Photo credits: Ochi Reyes, Laura Kidd, Ego Ahaiwe Sowinski
This podcast is based around a series of interviews with the following:
•Ain Bailey, who has often supported me, whether it be helping me to realise the jingle in my head (recorded in the first floor toilet of The Lambeth Women’s Project) based on my love for Kenny Everett, for the Jo Spence Radio project as part of art group X Marks the Spot, or record the ‘pot banging in Windrush Square for the Save the Lambeth Women’s Project campaign.
•Cay Castegnetto, who is one of the first people I ever explored music with beyond listening to it, and someone that I have watched in bands like Sonora.

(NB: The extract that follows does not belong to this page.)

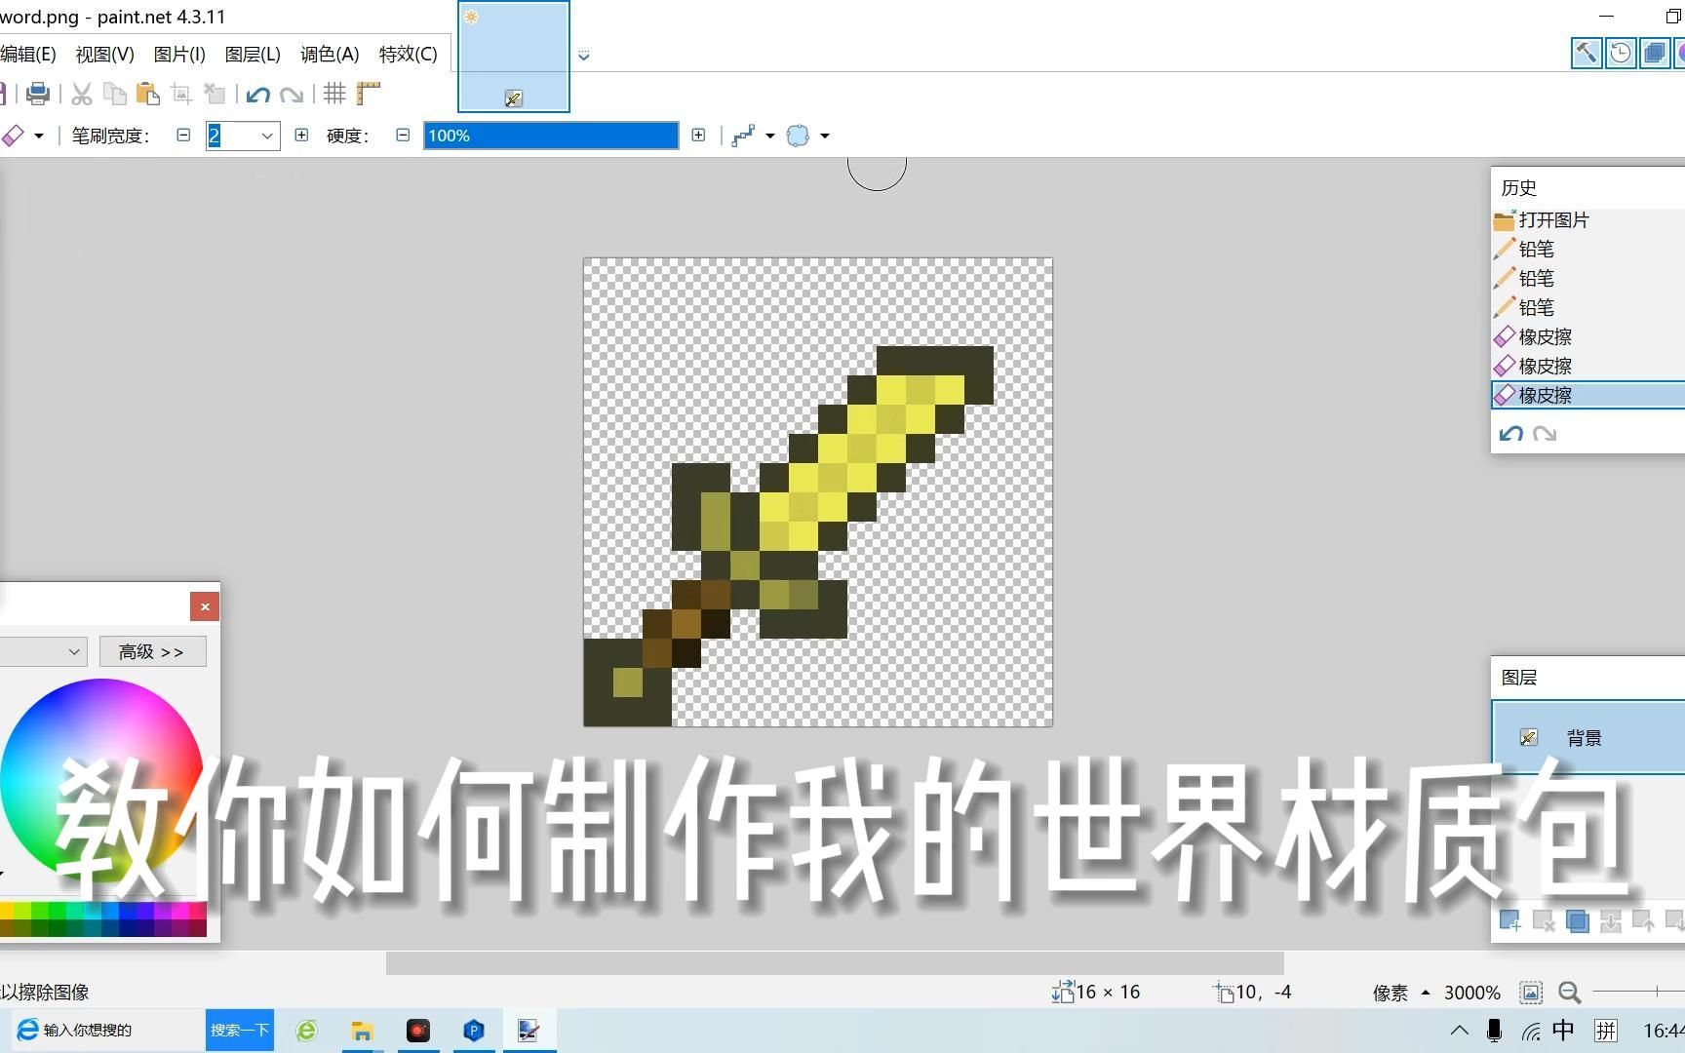Click the 高级 >> button in color panel
Screen dimensions: 1685x1053
tap(152, 651)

•Aurora Dawn Ellis, we used to work together, DJ together, has been the person that pushed me that step further with a ‘Yes you can’ attitude at every step of the way and has taken me around the UK singing backing vocals in our band the Screaming Skulls as well as touring with Alabama 3 doing merchandise/production and being able to live to tell the tale. Or creating the soundtrack for the short film The Journey of The Bronze Woman, Monument of Love – The Installation (2009).
•Em Fitzgerald showed me how easy it was to begin a band (you basically get on with it) should have been included but the day I was supposed to interview her, the sun was shining so drinking in the sun literally took priority.

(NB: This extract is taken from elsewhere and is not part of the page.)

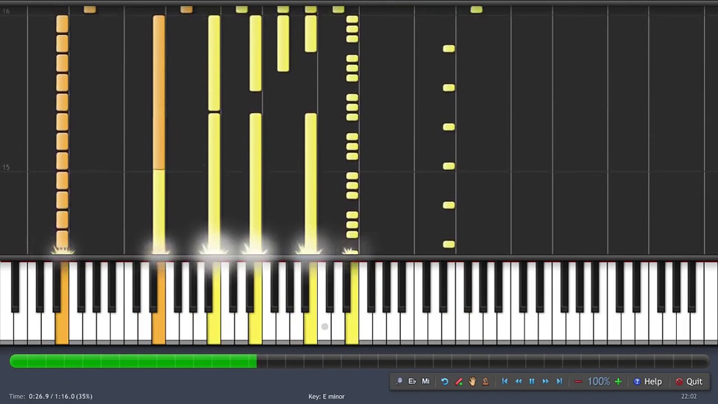
Task: Click the 100% speed value
Action: (x=598, y=381)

The piece also includes my nine-year-old self, as well as a recording of my mother from 1968. I was also encouraged and inspired by Professor Sonia Boyce’s Inaugural Lecture at Middlesex University, Collapsing the boundaries between art, sound and collaboration, where she challenged those in attendance to get creative and which coincided with me thinking or being invited to curate this piece for the Her Noise Archive blog. Another starting point was the Jeanette Bastian Sir Hilary Jenkinson Lecture at UCL’s Department of Information Studies. At the time it made sense to create a sound piece, though I didn’t yet have the ‘skills’. So I created my own brief: challenge myself, learn skills and take on the spirit of HerNoise. So I did, however I would never have imagined that the journey would take me on a voyage. I decided to get personal and explore relationships that I had with others in regards to sound and music. I wanted to somehow acknowledge its presence and the role it plays in my life, whether through projects like Ladies Rock!, Girls Rock! UK, or dancing, DJ-ing, recording events/talks, or simply enjoying it all with my family and friends, I had the desire to bring it all together. Audio continues to play a role in the way that I work. In recent years it’s been a way to evidence and capture, reflect and or remember, or a way to deliver.
–Ego Ahaiwe Sowinski, 2015
Ego Ahaiwe Sowinski is a London based artist, designer and archivist. Her research focuses on Archival Therapy, a practice that incorporates the creative use of archives and their therapeutic impact on marginalised communities. Through this practice communities are able to develop their voice in a way that is rehabilitative and empowering. Her research also centres on Black British feminism/activism during the periods 1970 – to date.
She has just finished an arts residency at the Womens Art Library, Goldsmiths with art group X Marks the Spot, cataloguing and exploring the Women of Colour Index collection, which charts the emergence of Black Women’s art in the UK during the ‘Critical Decades’ of the 1980s and 1990s. The collection comprises ephemera, press cuttings, exhibition catalogues and slides of individual artworks and installations.
Ego is currently working on the archives of artist and archivist Rita Keegan and photographer Charlie Phillips.